Auf Luftaufnahmen ist der Flächenverbrauch durch die neue Autobahnanschlussstelle Aschheim/Ismaning deutlich zu erkennen. Auch wenn ein Teil wieder zurückgebaut wird, gehen am Ende 22 Hektar verloren

Von Martin Mühlfenzl, Aschheim/Ismaning

In den sächsischen Kommunen Wiedemar und Schkeuditz wissen die Bewohner seit Jahrzehnten, was sich hinter den Begriffen Vollkleeblatt, Overfly oder weiter Linksbogen verbirgt. Schließlich befindet sich auf dem Gebiet der beiden Gemeinden das älteste Autobahnkreuz Europas, das erste Vollkleeblatt als Kreuzung der A 9 von Berlin nach München und der A 14 von Wismar nach Dresden. Ein gigantisches Bauwerk, dass seit seiner Eröffnung im Jahr 1936 nach und nach erweitert wurde; etwa durch eine Brücke (Overfly) oder die weit ausholenden und eine enorme Fläche verbrauchenden Zufahrten (Bogen).
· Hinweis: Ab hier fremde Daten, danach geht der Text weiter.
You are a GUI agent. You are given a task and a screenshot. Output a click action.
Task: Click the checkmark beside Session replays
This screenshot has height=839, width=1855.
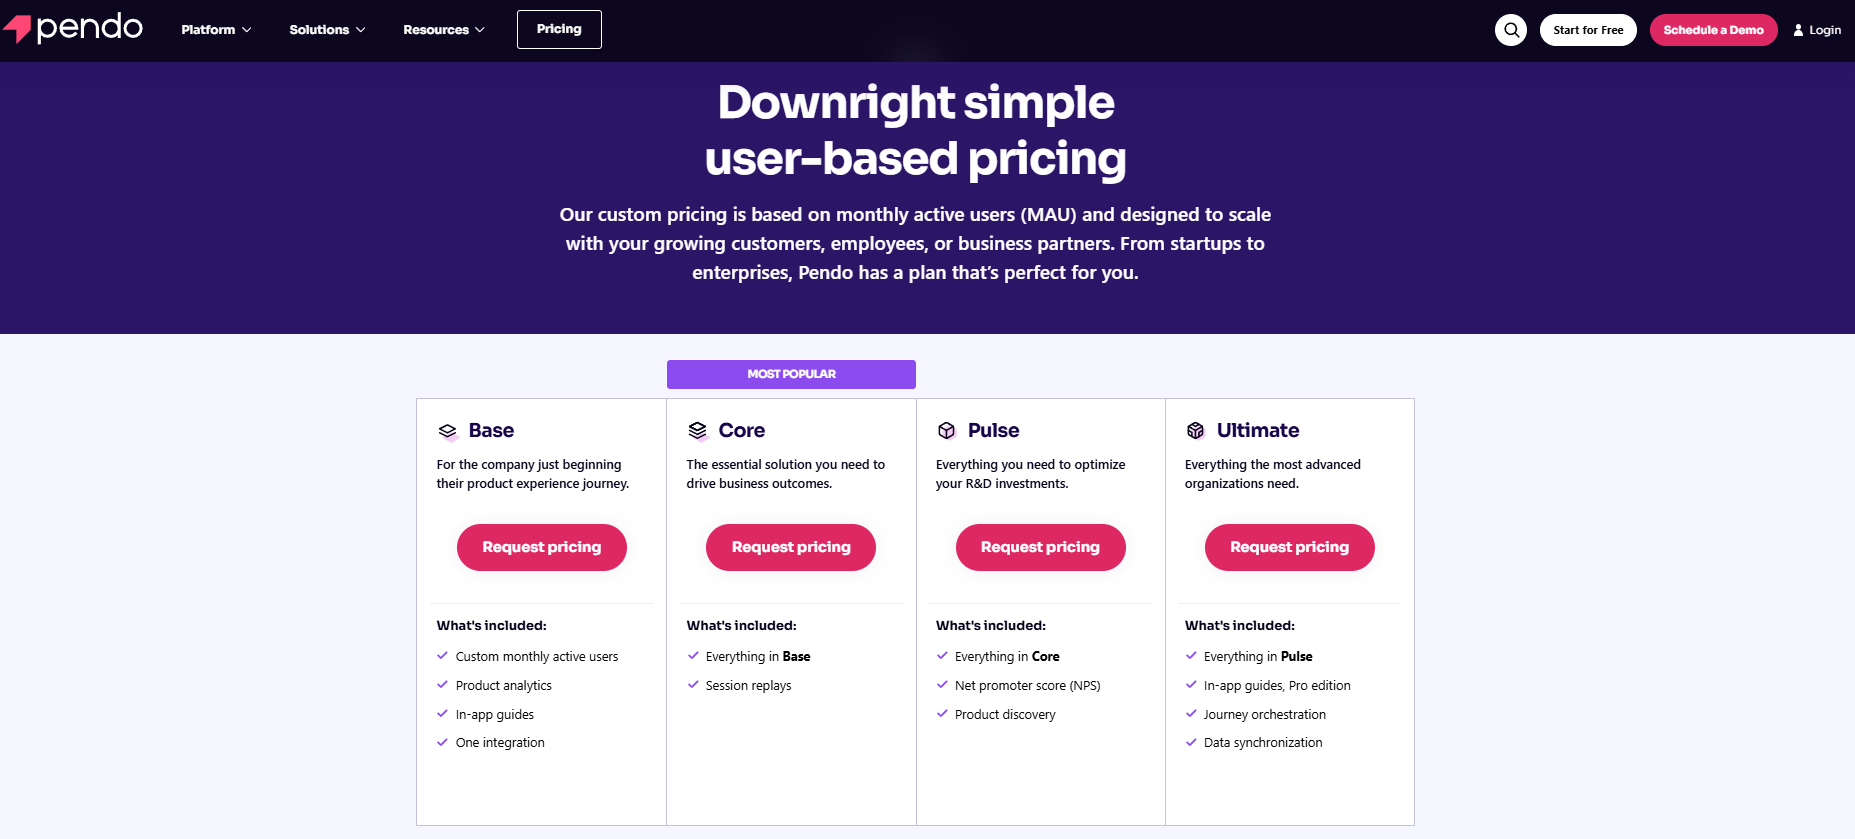(693, 685)
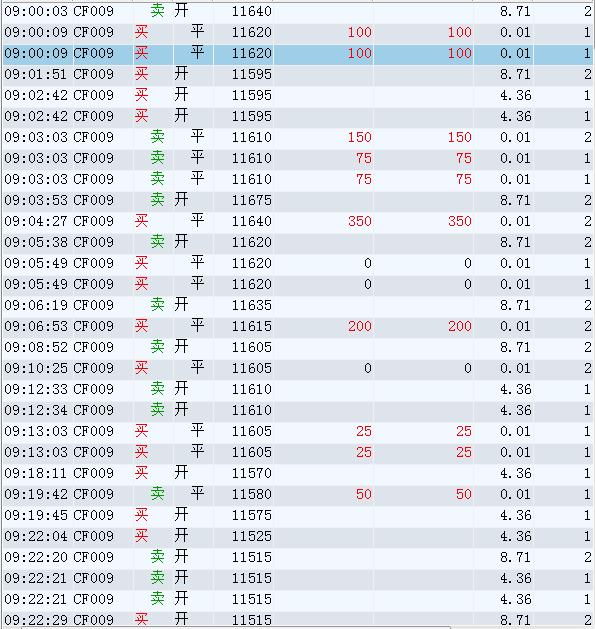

Die eigentlichen Ausmaße solch umstrittener Bauwerke werden erst durch einen Blick von oben sichtbar. Luftaufnahmen geben einen Eindruck davon, wie sich Verkehrsknotenpunkte in die Landschaft fräsen. Das ist so am Schkeuditzer Kreuz, aber auch an der Anschlussstelle Aschheim/Ismaning, die bis Ende des Jahres verlegt und als Vollkleeblatt samt weiträumiger Zufahrten und einem angeschlossenen Overfly-Kreisel auf der Kreisstraße M 3 Richtung Flughafen angelegt wird. "Riesenkrake" spotten die Gegner. "Notwendiger Verkehrsknotenpunkt an einer der meist befahrenen Autobahnen Europas" sagen die Verfechter.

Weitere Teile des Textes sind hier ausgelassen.